Chairman McHenry expressed his enthusiasm for the draft, calling it “a first step toward bringing much-needed regulatory clarity to the digital asset ecosystem.” He emphasized the importance of constructive feedback on the proposed legislation. The draft begins by explaining its significance and purpose.

One of the primary objectives of the draft law is to establish clear guidelines for distinguishing between cryptocurrency tokens that are considered securities and those that are treated as commodities. The legislation provides a precise definition for determining when a token project has achieved sufficient decentralization to no longer qualify as an investment contract.
To achieve this, the draft sets out a certification process that cryptocurrency issuers must undergo to demonstrate to the Securities and Exchange Commission (SEC) that their networks are genuinely decentralized. According to the current draft, a network is deemed “decentralized” if it has been devoid of central control for at least one year, and no token issuer or organization owns more than 20% of the tokens.

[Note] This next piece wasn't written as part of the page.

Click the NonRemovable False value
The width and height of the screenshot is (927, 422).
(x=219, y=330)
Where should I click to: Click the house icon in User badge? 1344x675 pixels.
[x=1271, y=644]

Furthermore, the draft stipulates that the project must not have engaged in token marketing or issuance for a period of three months prior to certification as a decentralized network. In cases where tokens have been issued within the previous 12 months, they must have been exclusively distributed to end-users.
While the certification can be challenged by the SEC, the draft law requires the commission to provide detailed explanations for doing so. Additionally, if a project transitions from a decentralized to a centralized structure, the SEC reserves the right to revoke its decentralized designation.
The proposed legislation also addresses the registration of cryptocurrency trading platforms, allowing them to register as Alternative Trading Systems (ATS). It explicitly prohibits the SEC from rejecting platform registration based solely on their involvement with cryptocurrencies.
Notably, the draft exempts payment stablecoins from being classified as securities. To address stablecoins specifically, Congressman McHenry and other lawmakers are working on a separate bill. The draft further mandates collaboration between the SEC and the Commodity Futures Trading Commission (CFTC) regarding cryptocurrencies. It outlines the creation of a joint CFTC-SEC advisory committee on digital assets, comprising 20 market participants who will advise both commissions on matters concerning digital assets.
In a forward-looking approach, the draft also includes a provision that obliges the CFTC and SEC to conduct joint research on decentralized finance (DeFi). Additionally, it proposes that the two regulatory bodies develop a comprehensive regulatory framework for the cryptocurrency market while allowing businesses a transitional period to comply with the new regulations.
As the draft law on the regulation of crypto assets makes its way through the legislative process, stakeholders and industry participants eagerly await the outcome. Clarity and regulation in the cryptocurrency space have long been sought after, and this draft law represents a significant step forward in addressing the complexities of the digital asset ecosystem.